In 1978, Pfizer's subsidiary United Surgical was marketing Skin-Prep, a liquid skin protectant for patients who use ostomy appliances. Skin-Prep shipped in a bottle, and patients would use a brush to apply it to the skin. The product was a modest success, with under a thousand customers nationwide, and management was largely satisfied with that level of performance.
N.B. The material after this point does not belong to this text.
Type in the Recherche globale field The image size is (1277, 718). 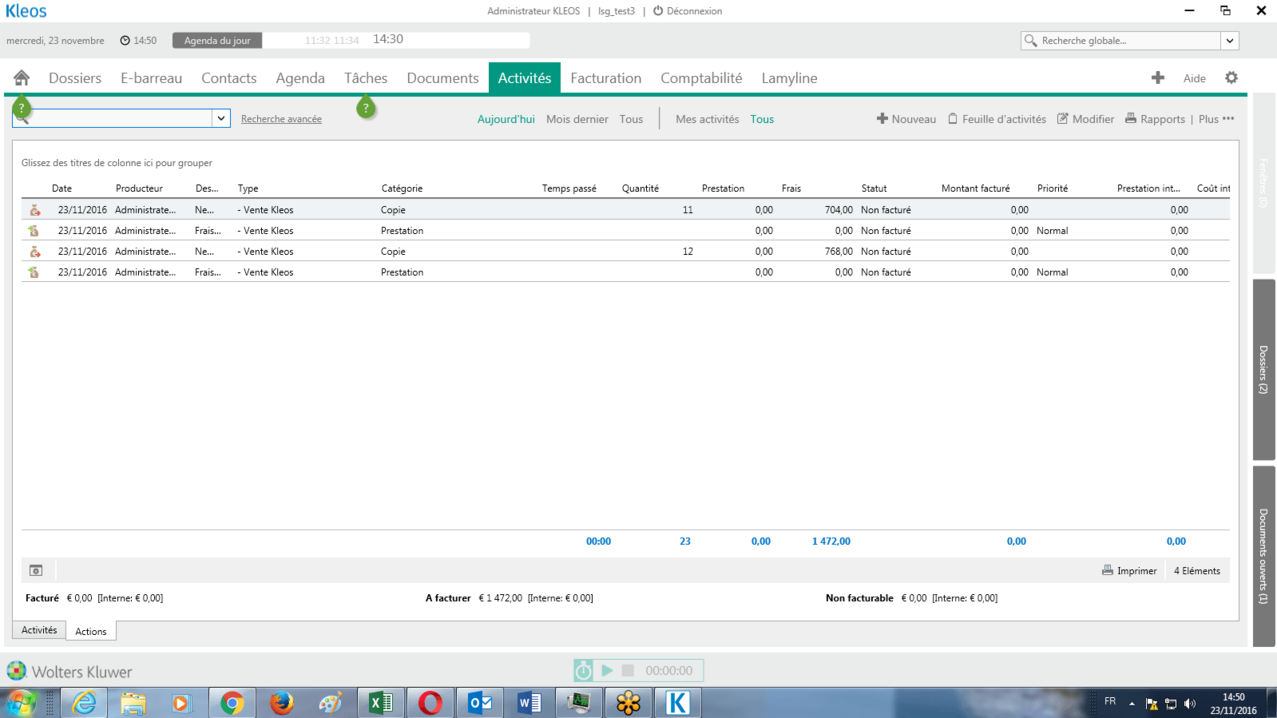tap(1127, 41)
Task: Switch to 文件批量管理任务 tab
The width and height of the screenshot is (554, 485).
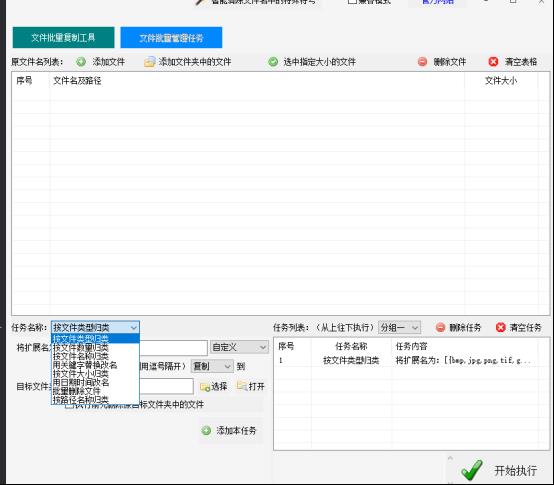Action: pos(171,37)
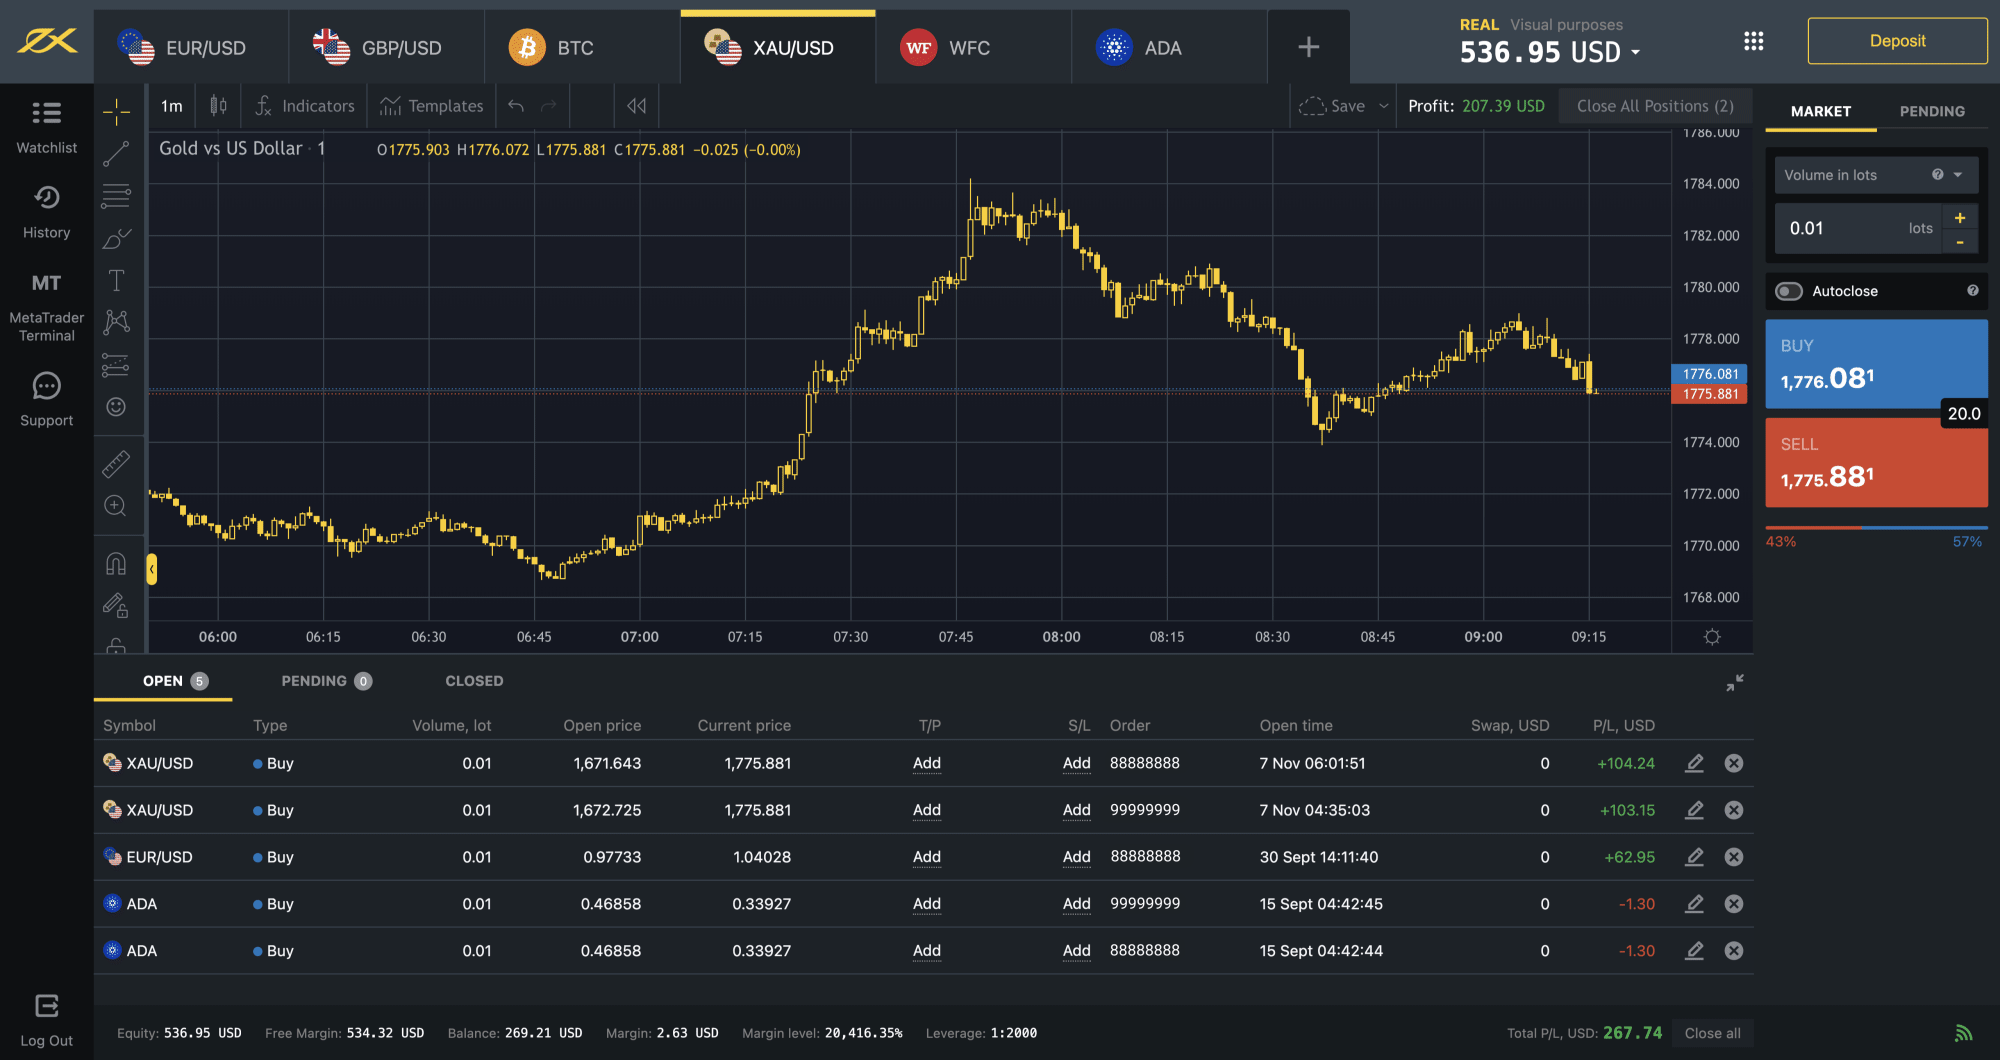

They might have been satisfied -- but I knew that a non-optimized product always carries an opportunity cost. It was obvious that Skin-Prep was not an optimized product. Its configuration was messy and inconvenient: the brush-and-bottle combo meant that patients had to carry a bulky, breakable, and spillable package, and had to deal with a wet brush afterwards. The use of the brush was more than an inconvenience: because it was used over and over again, and returned to the bottle after each use, it created the potential for cross-contamination.

Reconfiguring the Product

In my role as Director of Corporate Product Development, it was clear to me that there was a better configuration for the product than the bottle-and-brush model. I was determined to re-package Skin-Prep in the style of a 'wet-nap' -- a small, moist towelette, individually packaged, and easy to carry along in a purse or pack. I found Nice-Pak of Westchester, NY, the country's largest manufacturer of wet-naps, and brought the president, Robert Julius, into Pfizer's corporate headquarters for an exploratory session. We quickly produced a prototype, and customers loved it. Over the course of only a few months we created an entirely new Skin-Prep product, coordinating efforts in manufacturing, design, packaging, and marketing. We truly brought Skin-Prep to a new level of usability and convenience -- it was now a product with true staying power and flexibility.

The Results

As it happened, optimizing the product soon paid off, and in early 1979 a company called Stayodynamics contacted us, looking to package the new Skin-Prep with their transcutaneous electrical nerve stimulation, or TENS, devices. It turned out that the convenience of the wet-nap package had opened up a whole new market for Skin-Prep. Pfizer soon brought Skin-Prep manufacturing in-house to keep up with the ballooning demand; the product is still sold today and has been a solid seller for over two decades.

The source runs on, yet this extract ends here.